** Opening Source data block **

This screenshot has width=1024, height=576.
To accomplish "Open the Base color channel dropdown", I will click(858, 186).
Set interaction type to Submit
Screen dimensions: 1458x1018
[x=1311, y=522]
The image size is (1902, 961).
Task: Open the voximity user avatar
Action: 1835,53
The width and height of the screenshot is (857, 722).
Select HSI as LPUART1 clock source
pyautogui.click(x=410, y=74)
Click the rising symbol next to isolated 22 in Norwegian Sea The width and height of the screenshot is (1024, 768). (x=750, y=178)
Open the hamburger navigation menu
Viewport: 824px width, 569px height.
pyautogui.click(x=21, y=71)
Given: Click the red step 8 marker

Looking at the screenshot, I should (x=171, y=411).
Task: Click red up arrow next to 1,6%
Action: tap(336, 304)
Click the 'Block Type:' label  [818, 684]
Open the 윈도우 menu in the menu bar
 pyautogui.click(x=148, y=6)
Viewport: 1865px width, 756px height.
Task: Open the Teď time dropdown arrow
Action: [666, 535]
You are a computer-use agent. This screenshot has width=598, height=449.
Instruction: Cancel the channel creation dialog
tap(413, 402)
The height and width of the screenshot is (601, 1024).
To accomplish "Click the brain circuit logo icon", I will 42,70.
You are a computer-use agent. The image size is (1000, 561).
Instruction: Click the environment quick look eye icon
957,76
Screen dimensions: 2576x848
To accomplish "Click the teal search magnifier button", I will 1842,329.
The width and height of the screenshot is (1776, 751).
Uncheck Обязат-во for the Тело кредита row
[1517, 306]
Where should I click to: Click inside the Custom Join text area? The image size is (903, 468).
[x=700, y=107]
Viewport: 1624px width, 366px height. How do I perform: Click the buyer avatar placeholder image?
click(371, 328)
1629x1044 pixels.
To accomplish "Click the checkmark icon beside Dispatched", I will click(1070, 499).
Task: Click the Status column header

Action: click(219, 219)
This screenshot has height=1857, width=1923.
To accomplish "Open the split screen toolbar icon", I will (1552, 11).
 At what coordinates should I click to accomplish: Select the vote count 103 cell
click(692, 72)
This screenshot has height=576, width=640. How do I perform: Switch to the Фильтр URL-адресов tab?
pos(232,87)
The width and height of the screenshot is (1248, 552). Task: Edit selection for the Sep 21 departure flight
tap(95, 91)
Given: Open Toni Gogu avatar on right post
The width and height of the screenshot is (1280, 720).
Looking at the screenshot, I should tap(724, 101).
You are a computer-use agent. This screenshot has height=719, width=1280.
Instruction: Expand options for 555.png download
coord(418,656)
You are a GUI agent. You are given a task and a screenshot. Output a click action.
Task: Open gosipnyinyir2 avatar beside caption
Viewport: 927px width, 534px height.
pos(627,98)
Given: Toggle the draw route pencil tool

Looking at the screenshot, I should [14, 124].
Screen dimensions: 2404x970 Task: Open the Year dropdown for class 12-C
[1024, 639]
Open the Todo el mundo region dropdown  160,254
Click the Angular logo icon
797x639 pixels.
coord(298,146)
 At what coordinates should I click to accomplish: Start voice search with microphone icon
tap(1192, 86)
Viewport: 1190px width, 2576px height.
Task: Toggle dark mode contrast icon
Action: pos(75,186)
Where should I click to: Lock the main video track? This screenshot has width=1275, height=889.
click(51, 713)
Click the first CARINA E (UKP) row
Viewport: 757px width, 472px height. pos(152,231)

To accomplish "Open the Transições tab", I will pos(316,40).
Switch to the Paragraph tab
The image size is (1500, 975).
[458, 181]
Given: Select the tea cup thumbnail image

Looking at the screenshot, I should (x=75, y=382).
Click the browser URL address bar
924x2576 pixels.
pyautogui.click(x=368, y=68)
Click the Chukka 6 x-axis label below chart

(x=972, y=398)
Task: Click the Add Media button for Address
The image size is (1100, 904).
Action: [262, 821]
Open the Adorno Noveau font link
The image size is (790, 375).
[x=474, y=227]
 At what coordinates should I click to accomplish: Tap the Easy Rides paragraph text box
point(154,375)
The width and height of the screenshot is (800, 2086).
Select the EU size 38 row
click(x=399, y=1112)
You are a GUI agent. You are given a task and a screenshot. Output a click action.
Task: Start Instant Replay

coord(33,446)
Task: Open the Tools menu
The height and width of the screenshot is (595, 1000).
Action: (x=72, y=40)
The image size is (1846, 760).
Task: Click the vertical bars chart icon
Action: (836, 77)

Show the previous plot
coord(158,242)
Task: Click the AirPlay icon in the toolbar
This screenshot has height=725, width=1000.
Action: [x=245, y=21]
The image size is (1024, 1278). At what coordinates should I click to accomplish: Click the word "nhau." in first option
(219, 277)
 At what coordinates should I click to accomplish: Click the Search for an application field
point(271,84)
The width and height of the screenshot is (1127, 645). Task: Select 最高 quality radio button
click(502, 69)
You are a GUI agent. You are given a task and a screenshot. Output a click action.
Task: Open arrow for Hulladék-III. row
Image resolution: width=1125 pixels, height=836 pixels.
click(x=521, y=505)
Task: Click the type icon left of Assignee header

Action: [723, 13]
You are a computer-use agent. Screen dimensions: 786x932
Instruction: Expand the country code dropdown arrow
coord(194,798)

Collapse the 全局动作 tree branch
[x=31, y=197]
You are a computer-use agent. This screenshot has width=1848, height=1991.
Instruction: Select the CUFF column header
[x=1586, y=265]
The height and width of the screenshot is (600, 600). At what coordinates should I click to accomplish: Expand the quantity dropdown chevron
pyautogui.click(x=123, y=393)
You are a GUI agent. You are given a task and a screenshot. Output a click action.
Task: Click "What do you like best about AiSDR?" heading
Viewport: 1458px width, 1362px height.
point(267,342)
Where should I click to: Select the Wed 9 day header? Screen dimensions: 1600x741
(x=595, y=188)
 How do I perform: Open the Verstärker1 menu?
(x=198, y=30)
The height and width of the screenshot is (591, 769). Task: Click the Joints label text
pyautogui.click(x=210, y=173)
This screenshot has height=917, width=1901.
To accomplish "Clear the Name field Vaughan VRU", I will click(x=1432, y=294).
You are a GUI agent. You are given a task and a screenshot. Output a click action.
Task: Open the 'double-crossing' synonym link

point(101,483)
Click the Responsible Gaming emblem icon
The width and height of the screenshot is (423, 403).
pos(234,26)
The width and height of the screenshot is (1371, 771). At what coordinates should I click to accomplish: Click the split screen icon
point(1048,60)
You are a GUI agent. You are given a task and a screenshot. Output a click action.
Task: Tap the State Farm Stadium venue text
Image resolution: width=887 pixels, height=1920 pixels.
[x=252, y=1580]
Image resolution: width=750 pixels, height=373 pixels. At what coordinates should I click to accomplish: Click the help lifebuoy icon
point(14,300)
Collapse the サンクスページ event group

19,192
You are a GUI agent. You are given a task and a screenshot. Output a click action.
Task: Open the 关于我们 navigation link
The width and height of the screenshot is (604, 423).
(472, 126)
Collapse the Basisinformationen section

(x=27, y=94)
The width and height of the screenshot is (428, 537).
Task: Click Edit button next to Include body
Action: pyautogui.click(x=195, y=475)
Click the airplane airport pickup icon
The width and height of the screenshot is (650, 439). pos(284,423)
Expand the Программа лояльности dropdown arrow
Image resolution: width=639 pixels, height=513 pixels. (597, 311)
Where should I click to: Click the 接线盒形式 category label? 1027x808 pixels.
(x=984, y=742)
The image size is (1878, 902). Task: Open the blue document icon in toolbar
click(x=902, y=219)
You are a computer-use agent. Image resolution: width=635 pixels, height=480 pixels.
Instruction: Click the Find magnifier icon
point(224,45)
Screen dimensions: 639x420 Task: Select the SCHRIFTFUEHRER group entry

** Closing Source data block **

__Problem to solve__
Set down the entries verbatim, leaving none out.

__Answer below__
This screenshot has width=1024, height=576.
To accomplish "Open the Base color channel dropdown", I will click(858, 186).
Set interaction type to Submit
Screen dimensions: 1458x1018
[x=1311, y=522]
The image size is (1902, 961).
Task: Open the voximity user avatar
Action: 1835,53
The width and height of the screenshot is (857, 722).
Select HSI as LPUART1 clock source
pyautogui.click(x=410, y=74)
Click the rising symbol next to isolated 22 in Norwegian Sea The width and height of the screenshot is (1024, 768). (x=750, y=178)
Open the hamburger navigation menu
Viewport: 824px width, 569px height.
pyautogui.click(x=21, y=71)
Given: Click the red step 8 marker

Looking at the screenshot, I should (x=171, y=411).
Task: Click red up arrow next to 1,6%
Action: tap(336, 304)
Click the 'Block Type:' label  [818, 684]
Open the 윈도우 menu in the menu bar
 pyautogui.click(x=148, y=6)
Viewport: 1865px width, 756px height.
Task: Open the Teď time dropdown arrow
Action: [666, 535]
You are a computer-use agent. This screenshot has width=598, height=449.
Instruction: Cancel the channel creation dialog
tap(413, 402)
The height and width of the screenshot is (601, 1024).
To accomplish "Click the brain circuit logo icon", I will 42,70.
You are a computer-use agent. The image size is (1000, 561).
Instruction: Click the environment quick look eye icon
957,76
Screen dimensions: 2576x848
To accomplish "Click the teal search magnifier button", I will 1842,329.
The width and height of the screenshot is (1776, 751).
Uncheck Обязат-во for the Тело кредита row
[1517, 306]
Where should I click to: Click inside the Custom Join text area? The image size is (903, 468).
[x=700, y=107]
Viewport: 1624px width, 366px height. How do I perform: Click the buyer avatar placeholder image?
click(371, 328)
1629x1044 pixels.
To accomplish "Click the checkmark icon beside Dispatched", I will click(1070, 499).
Task: Click the Status column header

Action: click(219, 219)
This screenshot has height=1857, width=1923.
To accomplish "Open the split screen toolbar icon", I will (1552, 11).
 At what coordinates should I click to accomplish: Select the vote count 103 cell
click(692, 72)
This screenshot has height=576, width=640. How do I perform: Switch to the Фильтр URL-адресов tab?
pos(232,87)
The width and height of the screenshot is (1248, 552). Task: Edit selection for the Sep 21 departure flight
tap(95, 91)
Given: Open Toni Gogu avatar on right post
The width and height of the screenshot is (1280, 720).
Looking at the screenshot, I should tap(724, 101).
You are a computer-use agent. This screenshot has height=719, width=1280.
Instruction: Expand options for 555.png download
coord(418,656)
You are a GUI agent. You are given a task and a screenshot. Output a click action.
Task: Open gosipnyinyir2 avatar beside caption
Viewport: 927px width, 534px height.
pos(627,98)
Given: Toggle the draw route pencil tool

Looking at the screenshot, I should [14, 124].
Screen dimensions: 2404x970 Task: Open the Year dropdown for class 12-C
[1024, 639]
Open the Todo el mundo region dropdown  160,254
Click the Angular logo icon
797x639 pixels.
coord(298,146)
 At what coordinates should I click to accomplish: Start voice search with microphone icon
tap(1192, 86)
Viewport: 1190px width, 2576px height.
Task: Toggle dark mode contrast icon
Action: pos(75,186)
Where should I click to: Lock the main video track? This screenshot has width=1275, height=889.
click(51, 713)
Click the first CARINA E (UKP) row
Viewport: 757px width, 472px height. pos(152,231)

To accomplish "Open the Transições tab", I will pos(316,40).
Switch to the Paragraph tab
The image size is (1500, 975).
[458, 181]
Given: Select the tea cup thumbnail image

Looking at the screenshot, I should (x=75, y=382).
Click the browser URL address bar
924x2576 pixels.
pyautogui.click(x=368, y=68)
Click the Chukka 6 x-axis label below chart

(x=972, y=398)
Task: Click the Add Media button for Address
The image size is (1100, 904).
Action: [262, 821]
Open the Adorno Noveau font link
The image size is (790, 375).
[x=474, y=227]
 At what coordinates should I click to accomplish: Tap the Easy Rides paragraph text box
point(154,375)
The width and height of the screenshot is (800, 2086).
Select the EU size 38 row
click(x=399, y=1112)
You are a GUI agent. You are given a task and a screenshot. Output a click action.
Task: Start Instant Replay

coord(33,446)
Task: Open the Tools menu
The height and width of the screenshot is (595, 1000).
Action: (x=72, y=40)
The image size is (1846, 760).
Task: Click the vertical bars chart icon
Action: (836, 77)

Show the previous plot
coord(158,242)
Task: Click the AirPlay icon in the toolbar
This screenshot has height=725, width=1000.
Action: [x=245, y=21]
The image size is (1024, 1278). At what coordinates should I click to accomplish: Click the word "nhau." in first option
(219, 277)
 At what coordinates should I click to accomplish: Click the Search for an application field
point(271,84)
The width and height of the screenshot is (1127, 645). Task: Select 最高 quality radio button
click(502, 69)
You are a GUI agent. You are given a task and a screenshot. Output a click action.
Task: Open arrow for Hulladék-III. row
Image resolution: width=1125 pixels, height=836 pixels.
click(x=521, y=505)
Task: Click the type icon left of Assignee header

Action: [723, 13]
You are a computer-use agent. Screen dimensions: 786x932
Instruction: Expand the country code dropdown arrow
coord(194,798)

Collapse the 全局动作 tree branch
[x=31, y=197]
You are a computer-use agent. This screenshot has width=1848, height=1991.
Instruction: Select the CUFF column header
[x=1586, y=265]
The height and width of the screenshot is (600, 600). At what coordinates should I click to accomplish: Expand the quantity dropdown chevron
pyautogui.click(x=123, y=393)
You are a GUI agent. You are given a task and a screenshot. Output a click action.
Task: Click "What do you like best about AiSDR?" heading
Viewport: 1458px width, 1362px height.
point(267,342)
Where should I click to: Select the Wed 9 day header? Screen dimensions: 1600x741
(x=595, y=188)
 How do I perform: Open the Verstärker1 menu?
(x=198, y=30)
The height and width of the screenshot is (591, 769). Task: Click the Joints label text
pyautogui.click(x=210, y=173)
This screenshot has height=917, width=1901.
To accomplish "Clear the Name field Vaughan VRU", I will click(x=1432, y=294).
You are a GUI agent. You are given a task and a screenshot. Output a click action.
Task: Open the 'double-crossing' synonym link

point(101,483)
Click the Responsible Gaming emblem icon
The width and height of the screenshot is (423, 403).
pos(234,26)
The width and height of the screenshot is (1371, 771). At what coordinates should I click to accomplish: Click the split screen icon
point(1048,60)
You are a GUI agent. You are given a task and a screenshot. Output a click action.
Task: Tap the State Farm Stadium venue text
Image resolution: width=887 pixels, height=1920 pixels.
[x=252, y=1580]
Image resolution: width=750 pixels, height=373 pixels. At what coordinates should I click to accomplish: Click the help lifebuoy icon
point(14,300)
Collapse the サンクスページ event group

19,192
You are a GUI agent. You are given a task and a screenshot. Output a click action.
Task: Open the 关于我们 navigation link
The width and height of the screenshot is (604, 423).
(472, 126)
Collapse the Basisinformationen section

(x=27, y=94)
The width and height of the screenshot is (428, 537).
Task: Click Edit button next to Include body
Action: pyautogui.click(x=195, y=475)
Click the airplane airport pickup icon
The width and height of the screenshot is (650, 439). pos(284,423)
Expand the Программа лояльности dropdown arrow
Image resolution: width=639 pixels, height=513 pixels. (597, 311)
Where should I click to: Click the 接线盒形式 category label? 1027x808 pixels.
(x=984, y=742)
The image size is (1878, 902). Task: Open the blue document icon in toolbar
click(x=902, y=219)
You are a computer-use agent. Image resolution: width=635 pixels, height=480 pixels.
Instruction: Click the Find magnifier icon
point(224,45)
Screen dimensions: 639x420 Task: Select the SCHRIFTFUEHRER group entry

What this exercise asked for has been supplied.